Jon Krakauer's classic is, to put it mildly, a polarizing book. I've found that you either love it or you hate it, and whether you love it or hate it will be determined by what you think about Christopher McCandless, the young man at the center of Into the Wild. You will be taken in by Chris's literate, philosophical, iconoclastic, boundary-pushing vagabondism. Or you will be sickened by his selfishness, his self-pity, and the way he left a shattered family in his wake. Either way, you will have a vivid response.

Upon graduating from Emory University, and instead of going on to law school, McCandless gave away $25,000 to charity and began his life as a tramp. He cut off ties to his family, hitchhiked and worked his way to Alaska, headed "into the wild" in April 1992, and was found dead in August 1992 most probably from starvation.

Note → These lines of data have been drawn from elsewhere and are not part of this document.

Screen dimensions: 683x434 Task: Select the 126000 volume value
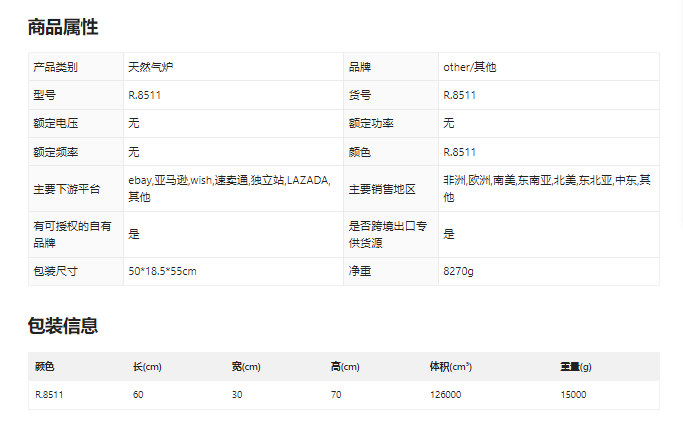445,395
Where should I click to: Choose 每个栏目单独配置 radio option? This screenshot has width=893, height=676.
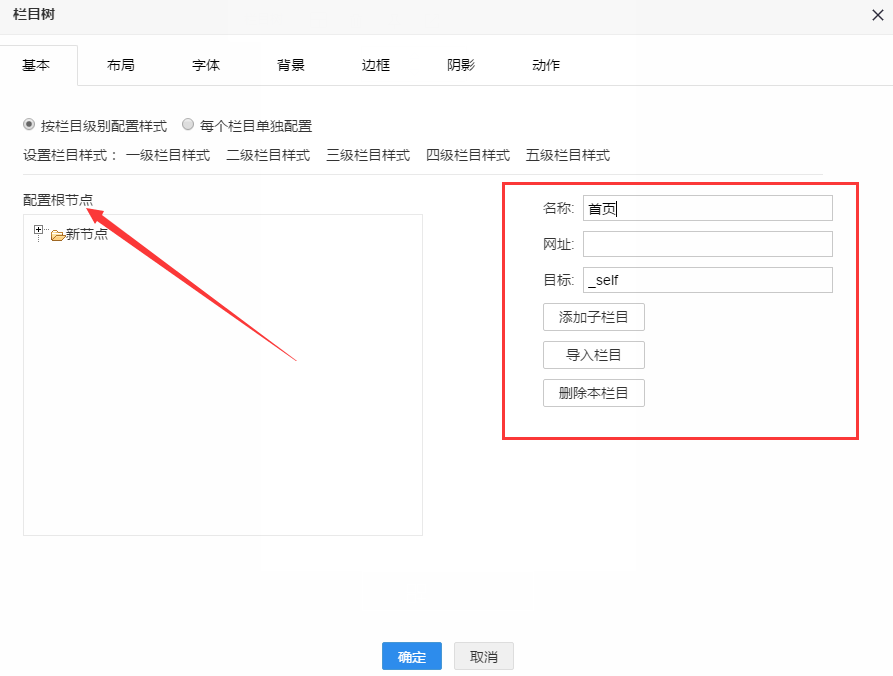point(188,125)
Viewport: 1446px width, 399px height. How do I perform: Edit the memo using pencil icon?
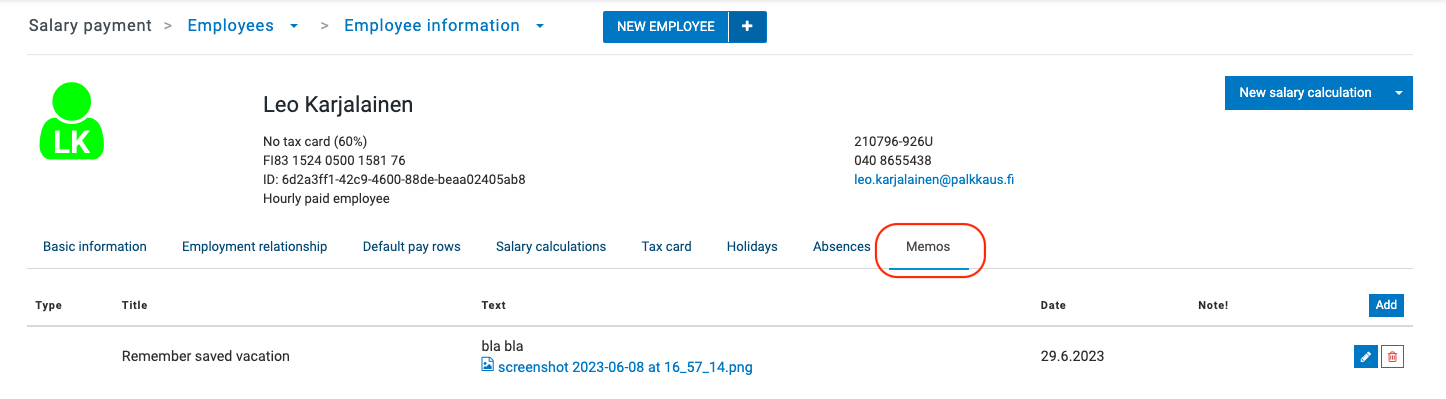coord(1365,357)
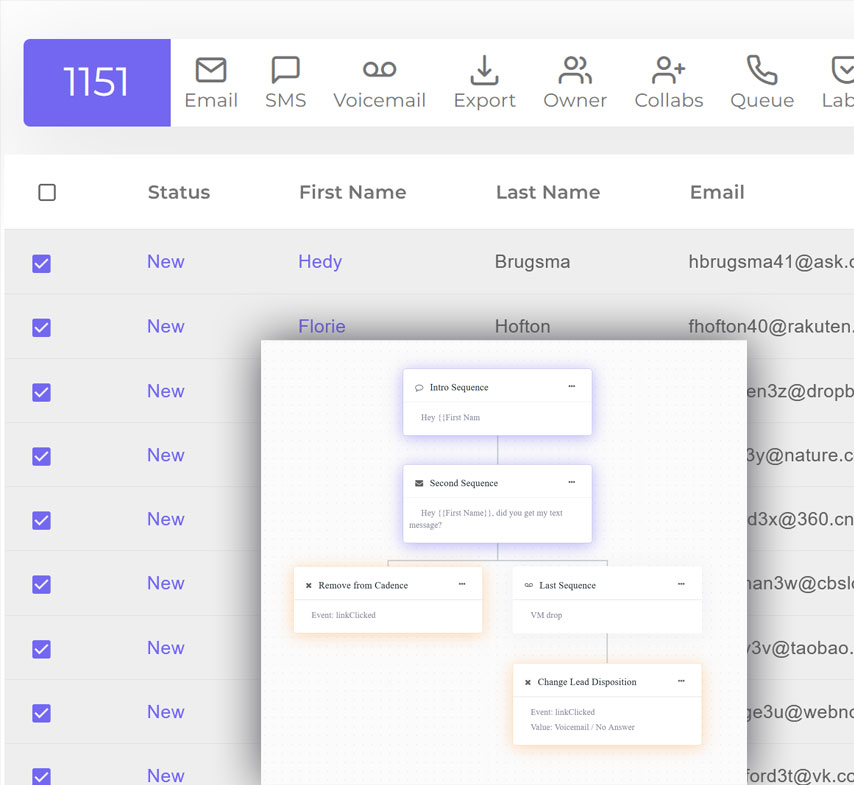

The power of Into the Wild is directly attributable to Krakauer's empathy for his subject. Krakauer is a solid adventure writer, but he's not a prose stylist. Rather, he uses his own life experiences to connect with Chris on a very intimate, personal level. He does not attempt any faux objectivity that is often the hallmark of "serious" serious journalism. Instead, Krakauer admits, straight up, that he saw his younger self in Chris, with the exception that Krakauer survived his youth, while Chris did not. For instance, there is an autobiographical section in Into the Wild where Krakauer tells his story about climbing the Devil's Thumb. This could easily have been a self-serving digression, but Krakauer uses that experience, and the vividness of his memory, to explore the the compulsions that drove Chris McCandless to follow his unique path to his destiny.

In the end, Chris was one of those rare people who wanted to know the world intimately, and in the process of discovering those secrets, was killed by that same world. Maybe there was something quixotic or foolish in his quest; maybe he should have taken a job, taken a wife, found a safe desk behind which to grow old. Or maybe there is something foolish in us, to believe that we can outlive the world with our caution.